• [Excerpt to read]
###
Attendees can expect new insights into the emerging applications of the technology. The talk should encourage collaboration and drive adoption of the approach in the WIMSE architecture.

[1] https://doi.org/10.48550/arXiv.2307.16607 (Preprint, accepted for IEEE Open Journal of Communications Society, 2024)

FedCM 101

Tim Cappalli (Okta), Sam Goto (Google)

Federated Credential Management, also known as FedCM, is a Web Platform API that provides a use-case-specific abstraction for federated identity flows on the web. FedCM exposes browser-mediated dialogs that allows users to choose accounts from identity providers to login to websites. The API is being incubated at the W3C FedID CG and is actively moving towards the formation of a Working Group where it can get into a standards track.

This session will be a “101” on how FedCM works, how it interacts with federation protocols like OpenID Connect, and how it helps with ecosystem changes such as third party cookie deprecation. There will also be time to discuss security and privacy considerations, deployment challenges and opportunities that arise from the introduction of a new layer under OAuth.

We would like to introduce the work, share what we are worried about as the ecosystem picks up FedCM, and gather early guidance from this community around coexistence, interoperability, security, privacy, and user experience.

Supporting OAuth 2.0 Based Security Profiles to Open-source Software - from Implementation to Operation

Takashi Norimatsu (Hitachi, Ltd.)

In this talk, the speaker describes implementation in detail for supporting OAuth 2.0-based security profiles including FAPI security profiles (FAPI 1.0 baseline final, FAPI 1.0 advanced final, FAPI-CIBA, FAPI 2.0 security profile implementer’s draft version 2, FAPI 2.0 message signing implementer’s draft version 1) and Open Banking security profiles (Open Finance(Ex Banking) Brazil implementer’s draft 3, Australia Consumer Data Right (CDR), and UK Open Banking) based on FAPI security profiles to open-source software "Keycloak", identity and access management software.

To support many OAuth 2.0 security profiles, he investigated the relationships among them and incorporated the result of the investigation onto the implementation for supporting OAuth 2.0-based security profiles. He will tell the investigation result and how to incorporate the result to the implementation.

To realize the following points, he implemented the framework "client policies" for supporting several types of OAuth 2.0-based security profiles. He will describe the framework and talk about how to support OAuth 2.0-based security profiles by using the framework:

- Quality: Be non-invasive way, avoid affecting main code-path of the software to prevent degrading the software.

- Implementation Cost: Can support a new security profile with less costs.

- Customizability: Allow a user of the software to support their own security profile in a highly customizable way.

By using the framework, he is working on supporting OAuth 2.1 to the software. He will talk about how to support OAuth 2.1 by using the framework. Also, he will tell the insights gained through the experience of this implementation, not only the insight that are implementation dependent but also ones that are implementation independent.
###
• [Provided information]
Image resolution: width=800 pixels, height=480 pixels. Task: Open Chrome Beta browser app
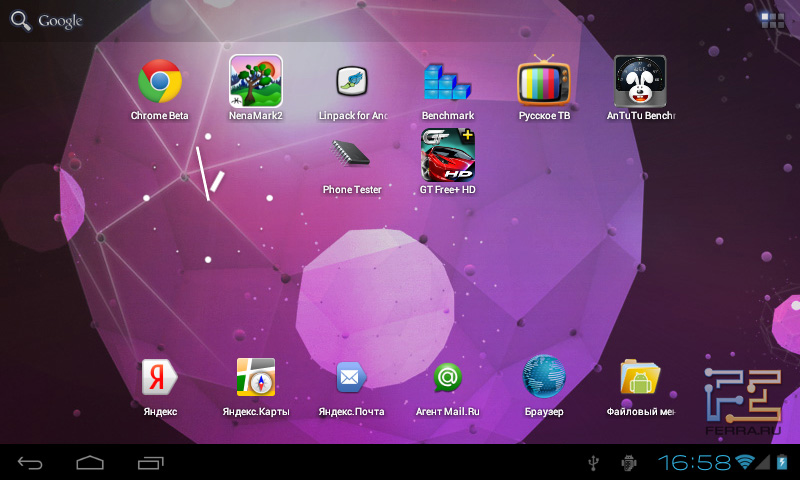(160, 82)
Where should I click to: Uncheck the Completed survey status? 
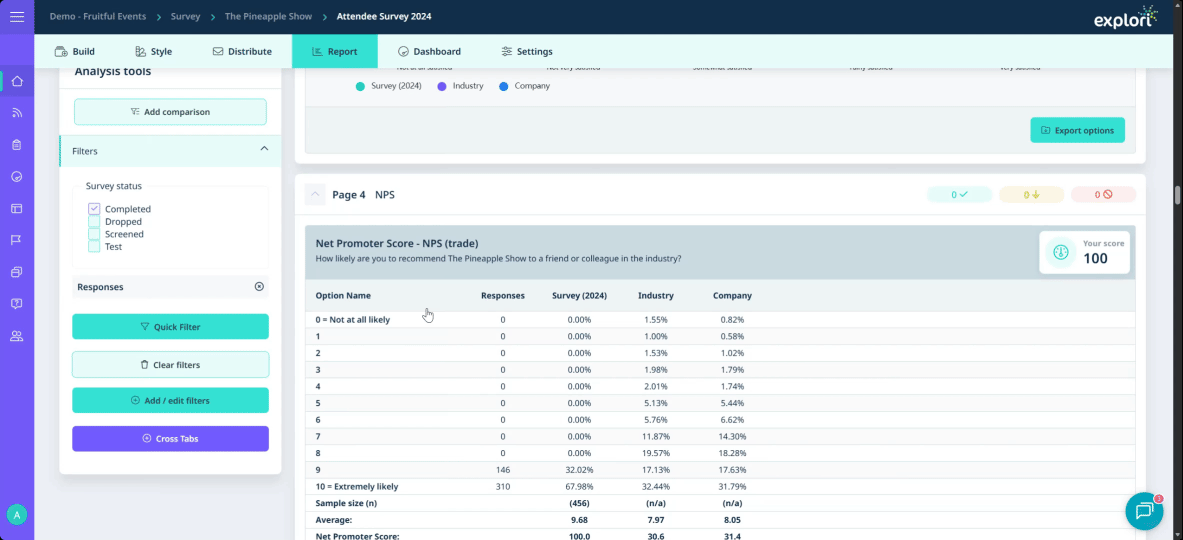94,209
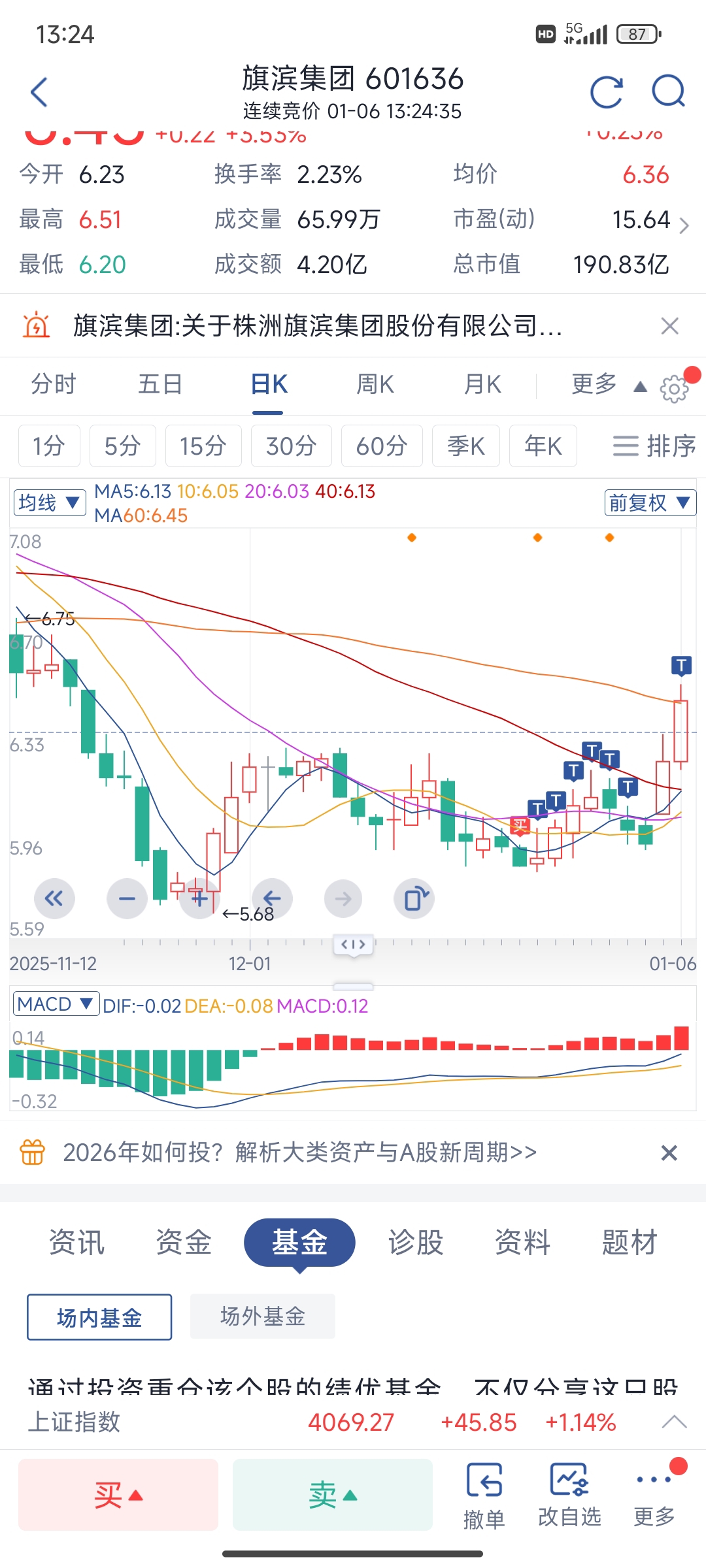Tap the back arrow icon

(x=39, y=92)
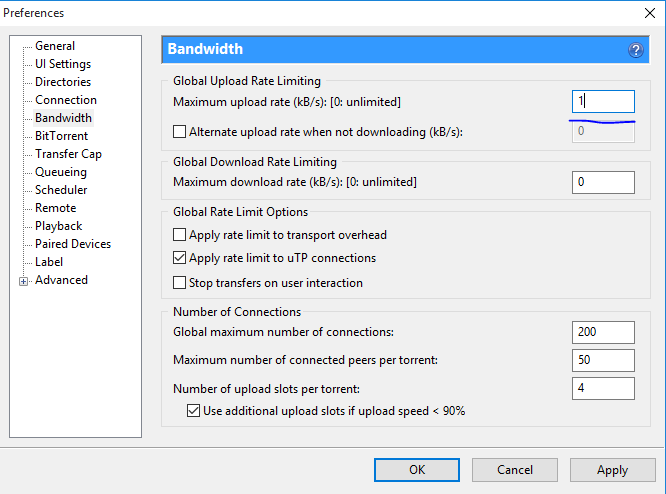Click the help question mark icon
Viewport: 666px width, 494px height.
[x=635, y=50]
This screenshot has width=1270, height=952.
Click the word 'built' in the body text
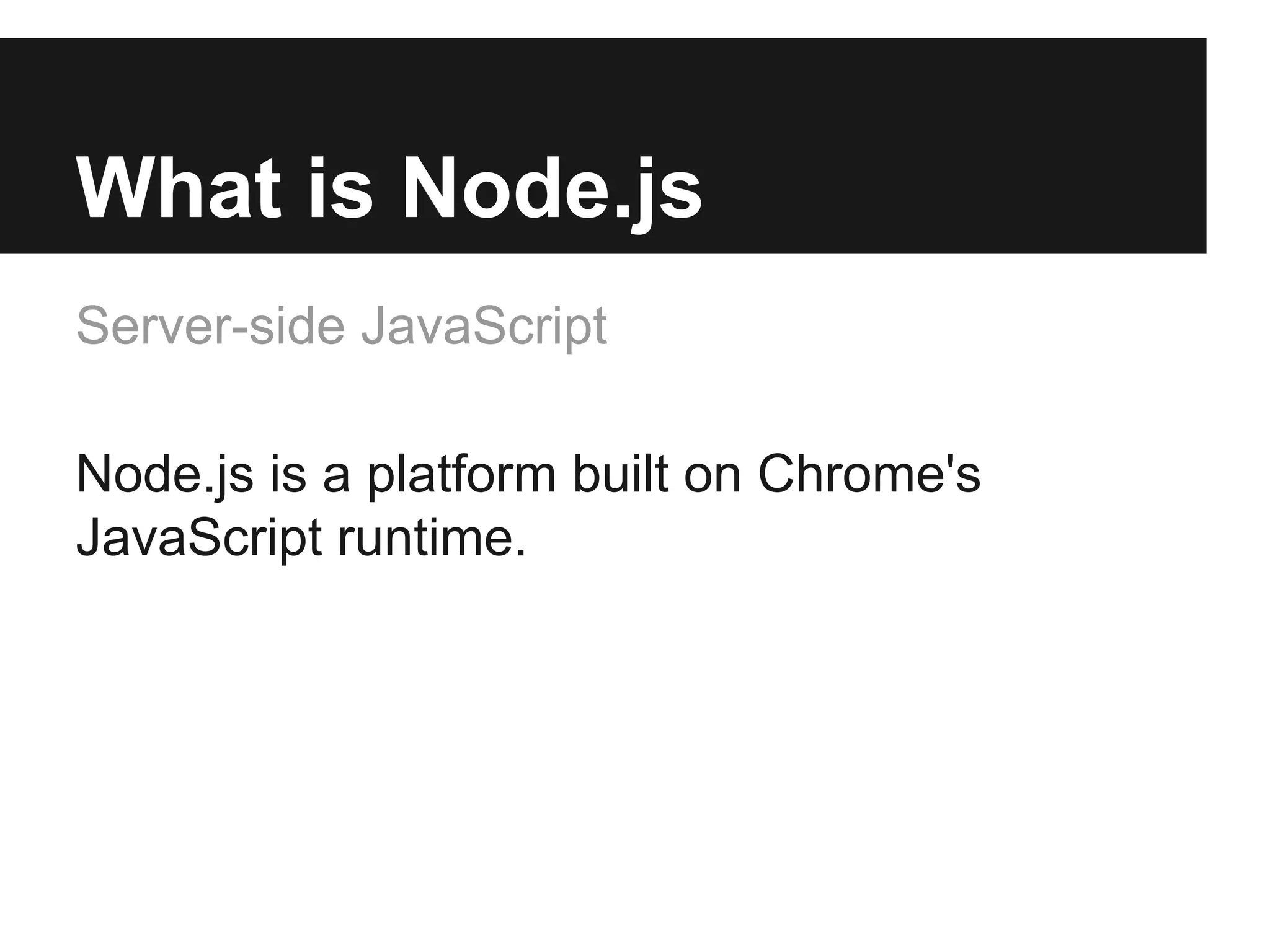621,475
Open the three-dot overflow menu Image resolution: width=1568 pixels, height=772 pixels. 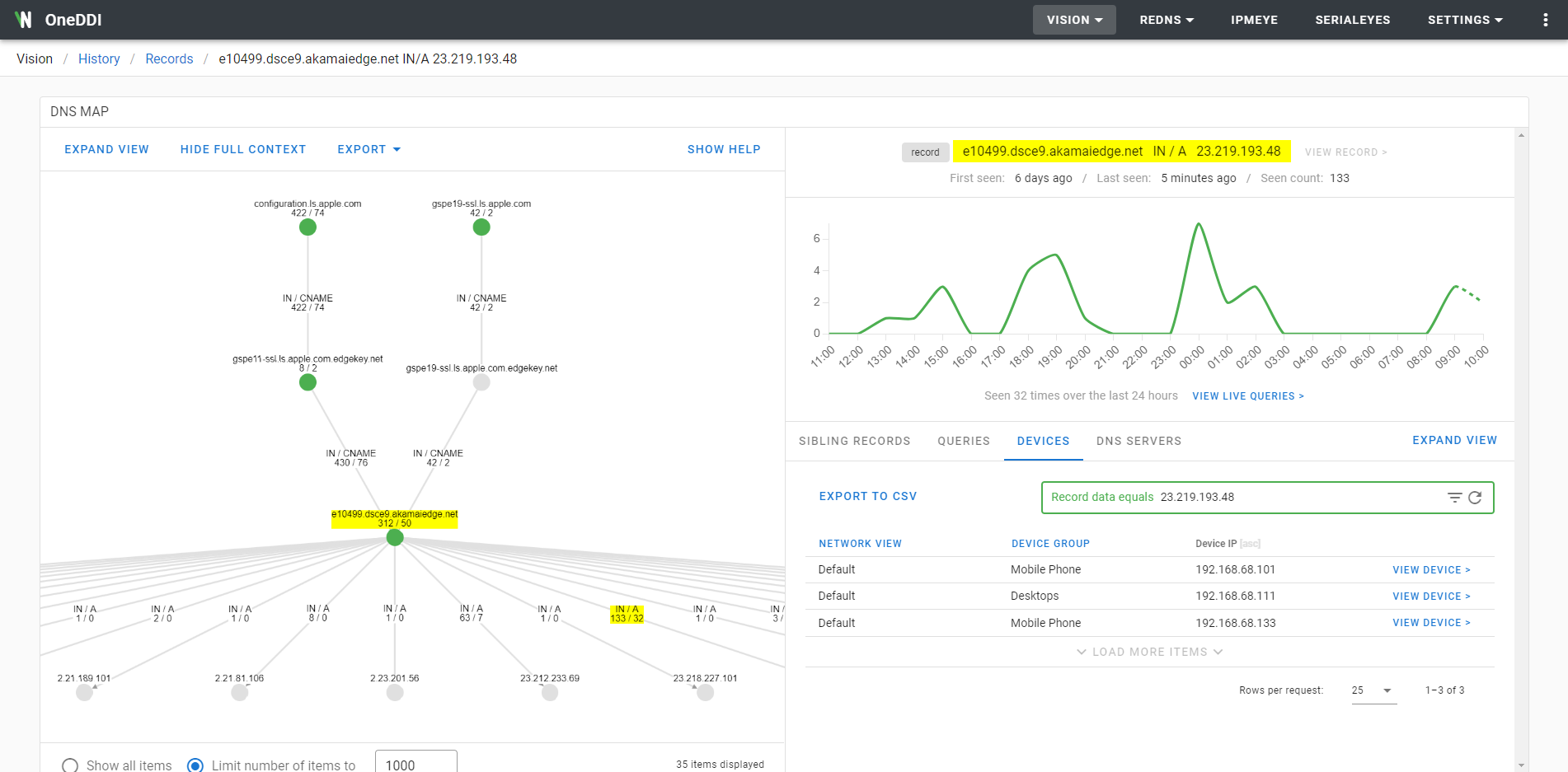tap(1545, 20)
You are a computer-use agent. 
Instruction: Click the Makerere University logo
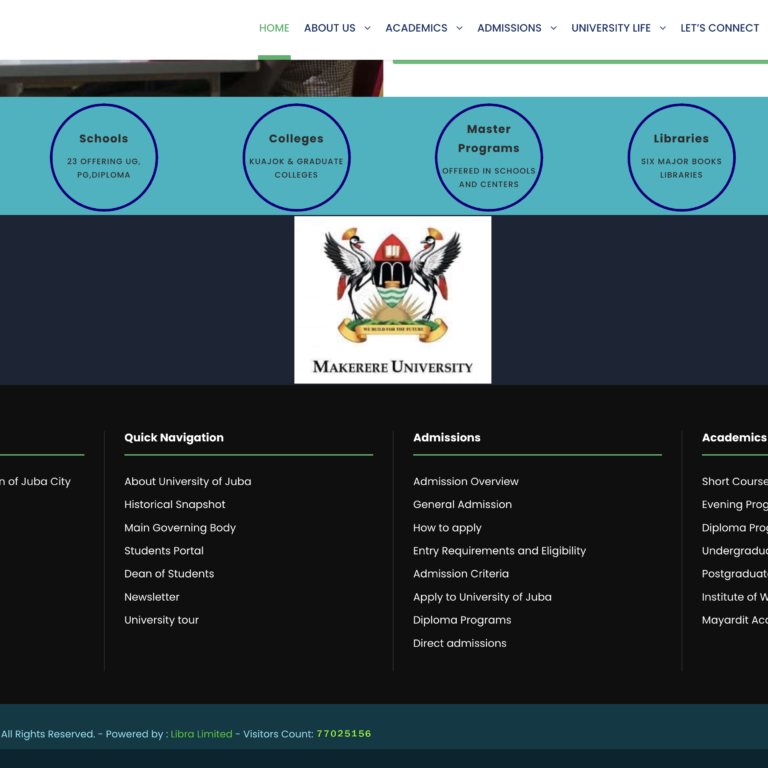click(x=393, y=300)
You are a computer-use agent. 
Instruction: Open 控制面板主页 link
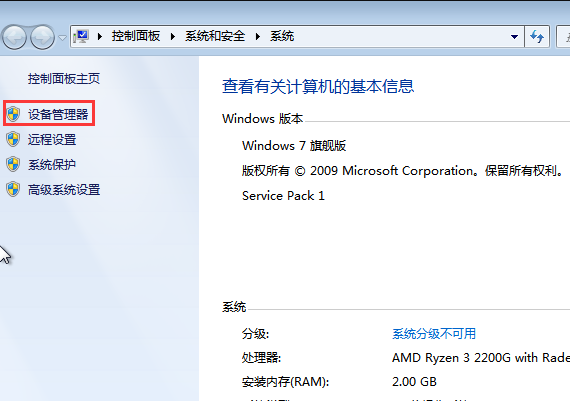point(64,79)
###
• [Job] Can you copy the passage from the talk descriptions above, starting with "This session will" and going on through "layer under OAuth."?

• [Reply]
This session will be a “101” on how FedCM works, how it interacts with federation protocols like OpenID Connect, and how it helps with ecosystem changes such as third party cookie deprecation. There will also be time to discuss security and privacy considerations, deployment challenges and opportunities that arise from the introduction of a new layer under OAuth.